Information Units
Information Units are the foundational components of EMOS that provide access to data, generation capabilities, and prediction models. They are designed with standardized interfaces to ensure consistency and enable easy integration within Features.
Overview
EMOS includes three types of Information Units:
Databases: Access to external materials databases and repositories
Generators: AI-powered tools for generating new materials and structures
Predictors: Machine learning models for property prediction and analysis
Each type follows a common design pattern with:
Standardized base classes
Factory-based instantiation
Consistent method interfaces
Error handling and logging
Design Principles
Standardized Interface
All Information Units implement standard base classes:
# Base classes define common interface
class BaseDatabase:
def __init__(self, database_name, logger=None)
def info(self) -> str
def retrieve(self, inputs: dict) -> str
class BaseGenerator:
def __init__(self, generator_name, logger=None)
def info(self) -> str
def generate(self, inputs: dict) -> str
class BasePredictor:
def __init__(self, predictor_name, logger=None)
def info(self) -> str
def predict(self, inputs: dict) -> str
Factory Pattern
Information Units are registered in factory dictionaries for dynamic instantiation:
# Factory dictionaries enable easy extension
database_factory = {
"icsd": ICSD,
"mp": MP,
# Easy to add new databases
}
generator_factory = {
"mattergen": MatterGen,
"gnome": GNoME,
# Easy to add new generators
}
predictor_factory = {
"m3gnet": M3GNet,
"mattersim": MatterSim,
# Easy to add new predictors
}
Consistent Usage Pattern
All Information Units follow the same usage pattern within Features:
# Standard pattern for using Information Units
active_databases = inputs.get('active_databases', [])

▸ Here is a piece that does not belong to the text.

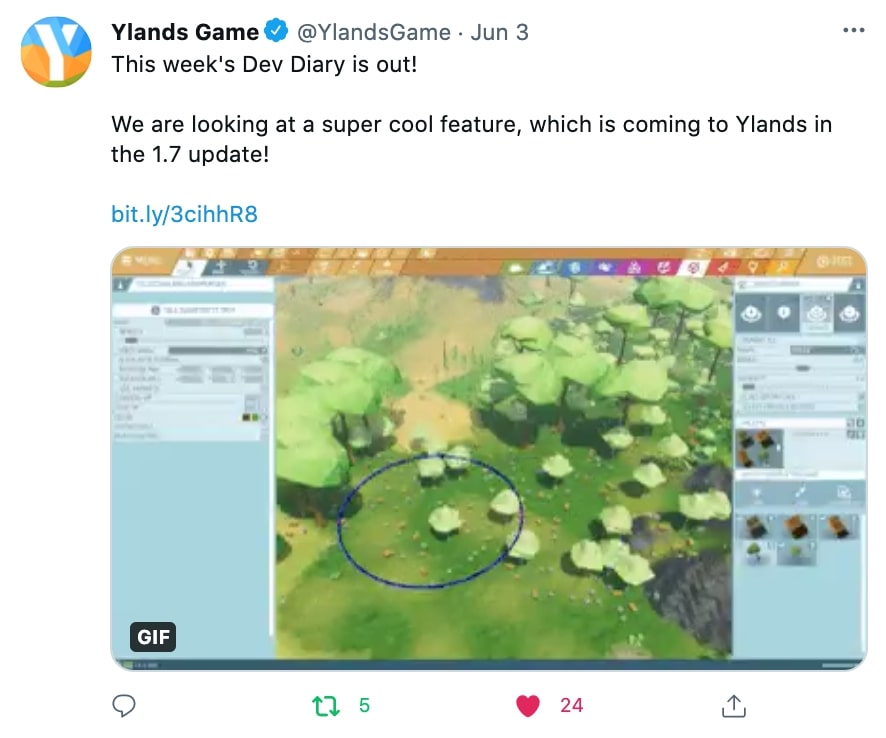Click the blue circle selection in the GIF

click(430, 520)
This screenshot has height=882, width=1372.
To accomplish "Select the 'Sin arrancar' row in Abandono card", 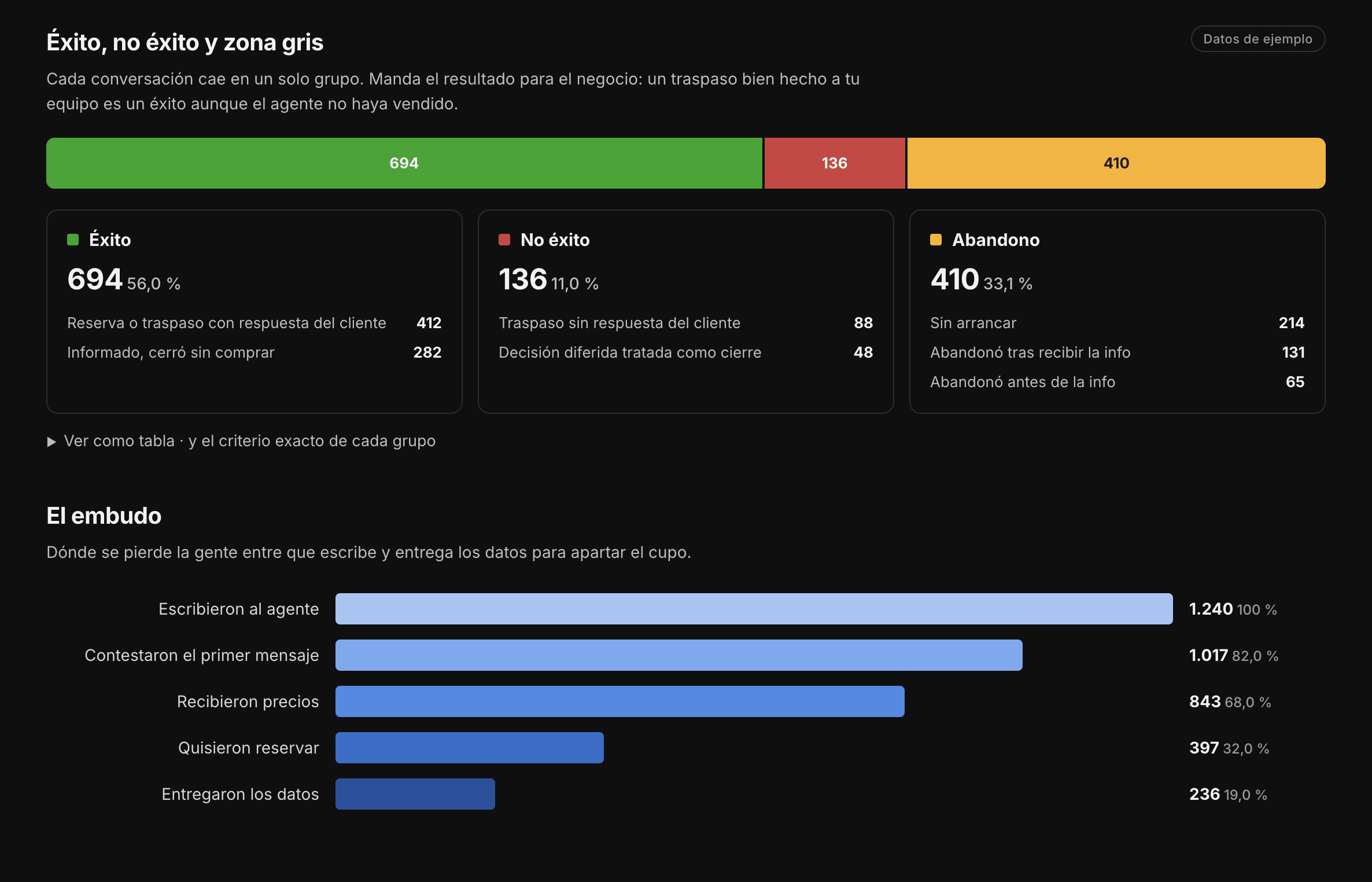I will coord(1117,323).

for db_config in active_databases:
db_key = db_config['value']
if db_key in database_factory:
db_instance = database_factory[db_key](db_key, self.logger)
result = db_instance.retrieve(retrieve_inputs)
Adding New Information Units
The modular design makes it easy to add new Information Units:
Implement Base Class: Create new class inheriting from appropriate base
Register in Factory: Add to corresponding factory dictionary
No Changes Required: Existing Features automatically discover new units
Example of adding a new database:
# 1. Implement the database
class NewDatabase(BaseDatabase):
def info(self):
return "NewDatabase: Description of capabilities"
def retrieve(self, inputs):
# Implementation here
return results
# 2. Register in factory
database_factory["newdb"] = NewDatabase
# 3. Automatically available in all Features
This modular approach ensures that EMOS can easily grow and adapt to new tools and databases as they become available.